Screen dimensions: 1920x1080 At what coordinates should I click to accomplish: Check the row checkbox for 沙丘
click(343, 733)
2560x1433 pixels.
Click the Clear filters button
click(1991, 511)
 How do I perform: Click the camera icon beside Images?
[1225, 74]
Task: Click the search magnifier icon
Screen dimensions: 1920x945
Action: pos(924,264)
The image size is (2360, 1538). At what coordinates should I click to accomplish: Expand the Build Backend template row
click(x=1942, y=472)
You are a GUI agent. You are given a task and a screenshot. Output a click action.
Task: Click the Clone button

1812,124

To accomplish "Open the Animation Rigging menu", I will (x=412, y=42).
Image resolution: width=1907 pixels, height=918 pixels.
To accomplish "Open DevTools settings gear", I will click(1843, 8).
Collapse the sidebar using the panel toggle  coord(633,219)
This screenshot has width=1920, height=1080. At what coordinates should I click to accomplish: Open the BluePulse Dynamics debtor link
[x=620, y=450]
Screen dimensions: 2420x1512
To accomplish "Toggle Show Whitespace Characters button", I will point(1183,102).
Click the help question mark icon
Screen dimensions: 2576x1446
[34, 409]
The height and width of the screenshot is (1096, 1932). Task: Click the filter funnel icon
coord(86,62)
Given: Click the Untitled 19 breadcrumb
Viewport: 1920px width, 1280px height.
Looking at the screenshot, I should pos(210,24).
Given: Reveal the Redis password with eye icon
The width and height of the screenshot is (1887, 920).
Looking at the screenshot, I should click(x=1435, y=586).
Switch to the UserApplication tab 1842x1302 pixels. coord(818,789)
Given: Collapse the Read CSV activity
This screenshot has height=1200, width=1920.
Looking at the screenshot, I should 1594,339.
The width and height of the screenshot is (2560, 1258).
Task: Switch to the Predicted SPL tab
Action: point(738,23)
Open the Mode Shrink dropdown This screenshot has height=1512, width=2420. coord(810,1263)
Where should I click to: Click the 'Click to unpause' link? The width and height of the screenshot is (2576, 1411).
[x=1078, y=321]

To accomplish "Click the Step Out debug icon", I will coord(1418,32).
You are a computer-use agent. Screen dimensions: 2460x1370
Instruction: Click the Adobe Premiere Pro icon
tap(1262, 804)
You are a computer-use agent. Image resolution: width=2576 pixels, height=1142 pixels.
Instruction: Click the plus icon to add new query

_ _ _ _ _

__YOUR INSTRUCTIONS__
Those lines of the records that contain the string "computer" should be identified and copied.

__ANSWER SECTION__
You are a computer-use agent. Screen dimensions: 2460x1370
You are a computer-use agent. Image resolution: width=2576 pixels, height=1142 pixels.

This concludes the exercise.